**DIRECTIONS**
Without any pictures, retype exactly the lines from the one with "Go to the NEWS page" through the final line of the records.

**DATA UNDER STUDY**

------------------------

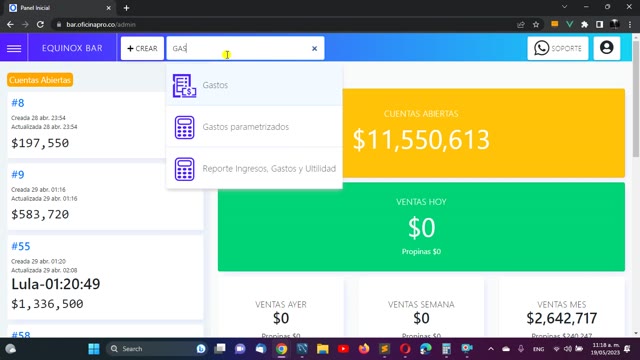Open account #8
This screenshot has height=360, width=640.
(87, 125)
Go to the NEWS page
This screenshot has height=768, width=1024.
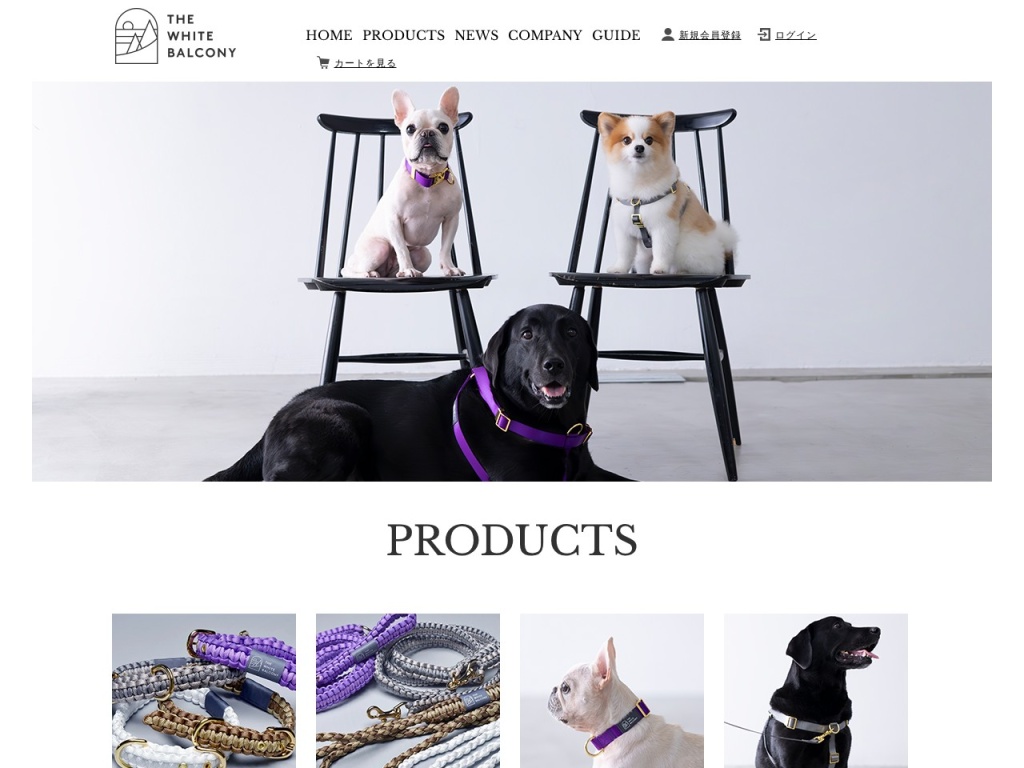pos(477,35)
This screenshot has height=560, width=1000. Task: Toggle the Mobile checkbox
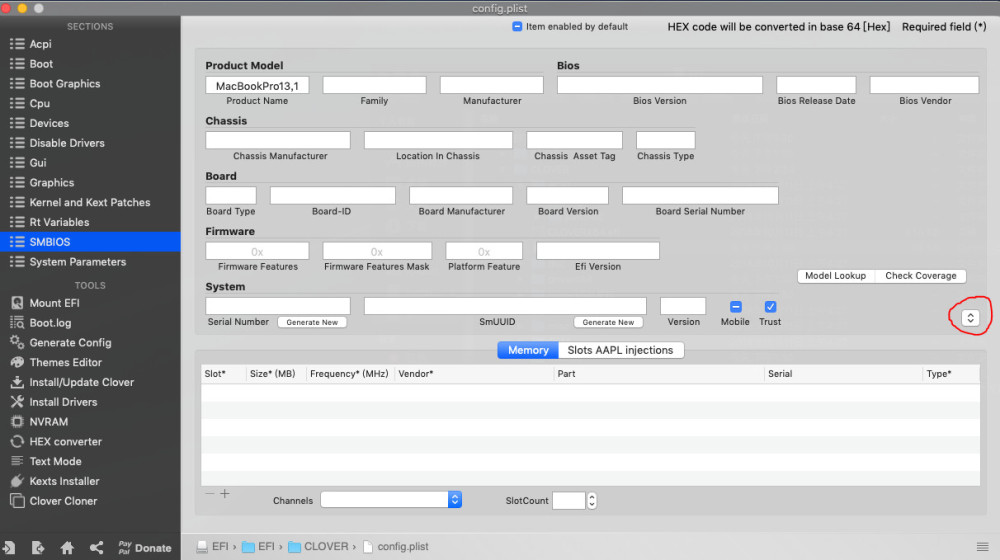[735, 307]
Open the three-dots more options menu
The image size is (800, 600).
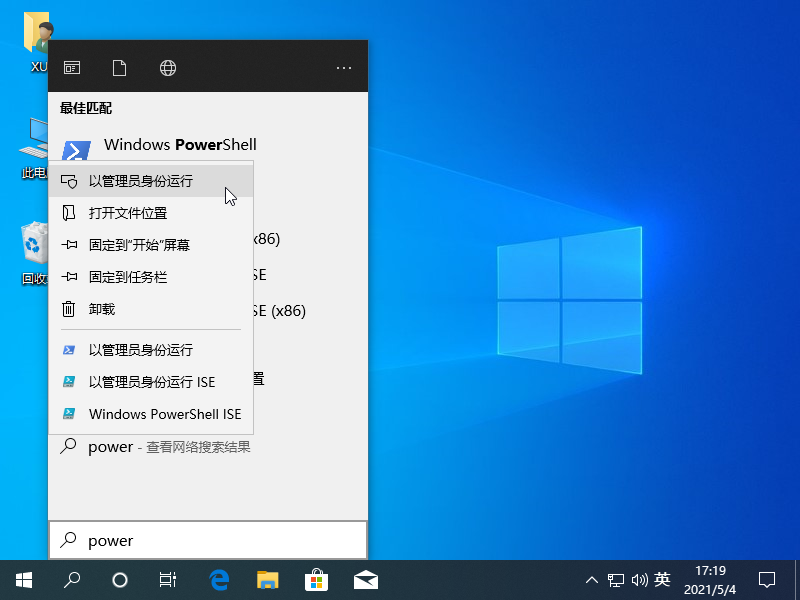344,68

------------------------

**WRITTEN REPLY**
Go to the NEWS page
This screenshot has height=768, width=1024.
pos(477,35)
This screenshot has height=560, width=1000. Task: Toggle the Mobile checkbox
[735, 307]
Open the three-dots more options menu
The image size is (800, 600).
344,68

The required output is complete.